Cependant, et tout en étant un grand «consommateur» de ministres et de secrétaires d’Etat – il en a nommés plusieurs dizaines en cinq ans –, Kaïs Saïed a maintenu deux ou trois ministres qu’il considère comme indispensables à la mise en œuvre de son projet politique, sur les plans politique et économique. Il s’agit des inamovibles ministres de la Justice, Leila Jaffel, des Finances Sihem Nemsia Boughdiri, et, à un degré moindre, de l’Equipement et de l’Habitat, Sarra Zaâfrani Zenzeri, toutes maintenues à leurs postes respectifs. C’est à croire qu’elles ont donné satisfaction au chef de l’Etat même si elles font l’objet de critiques au sein de l’opinion et des départements dont elles ont la charge.    

Les chances de succès

Quoi qu’il en soit, que peut-on sérieusement attendre d’un cabinet nommé entre deux mandats : un qui touche à sa fin et un autre qui approche à grand pas? La réussite de ce cabinet dépend de trois facteurs :

– elle dépend d’abord de la mission que lui attribue le chef de l’Etat, et dont on aimerait savoir un peu plus, si ce dernier daigne nous en dire un mot, n’est-on pas tous embarqués avec lui dans le même bateau qui tangue dangereusement?;     

– elle dépend ensuite de la capacité du Premier ministre à créer une synergie au sein d’un attelage hétérogène qui lui a été «imposé», et c’est le cas de le dire puisqu’il n’a pas choisi lui-même ses futurs collaborateurs qui n’auront finalement pas de compte à lui rendre, et ne seront redevables du résultat de leur action que devant le président de la république, qui les a nommés, et le seul à pouvoir les limoger;    

– elle dépend enfin de la capacité de chaque ministre à prendre à bras-le-corps sa mission et à laisser son empreinte dans le département dont il a aujourd’hui la responsabilité, et là, on ne se fait pas d’illusion, tant la situation semble compliquée et difficile dans tous les secteurs, et l’administration publique dépassée par l’ampleur de la tâche, sinon attentiste et parfois même réfractaire à tout changement qui affecterait ses privilèges acquis. Et puis, les changements, c’est-à-dire les réformes douloureuses, ce ne sont certainement pas des fonctionnaires sans vision ni poids politique qui vont pouvoir les imprimer.
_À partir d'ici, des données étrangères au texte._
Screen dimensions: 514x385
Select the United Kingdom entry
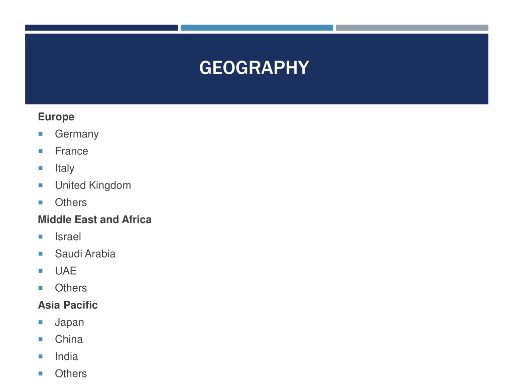tap(93, 185)
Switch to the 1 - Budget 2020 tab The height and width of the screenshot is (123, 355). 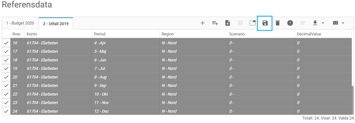(x=20, y=23)
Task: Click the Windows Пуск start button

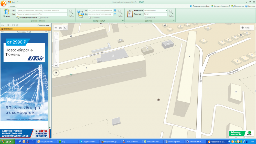Action: point(7,141)
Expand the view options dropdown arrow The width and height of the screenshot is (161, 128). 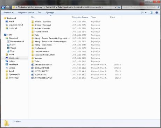(146, 13)
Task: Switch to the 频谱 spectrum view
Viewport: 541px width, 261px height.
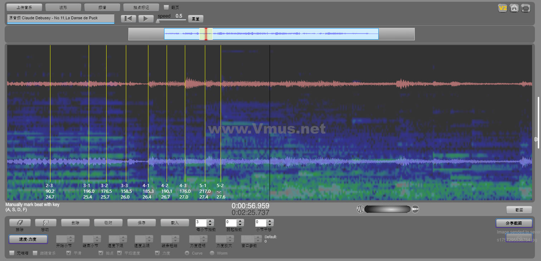Action: tap(102, 7)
Les fonctionnaires, on le sait, rechignent à prendre des initiatives dont ils seraient comptables des résultats, ils préfèrent attendre des instructions et prennent trop de temps et de précautions pour daigner enfin les mettre en œuvre. Ce qui, on l’imagine, alourdit énormément la machine. Et dans l’atmosphère de suspicion généralisée qui règne actuellement dans le pays, on peut aussi imaginer qu’ils seraient encore plus prudents et plus suspicieux.

Alors, souhaitons-leur bon vent, en espérant qu’ils n’auront pas à gérer des tempêtes dans leurs secteurs respectifs.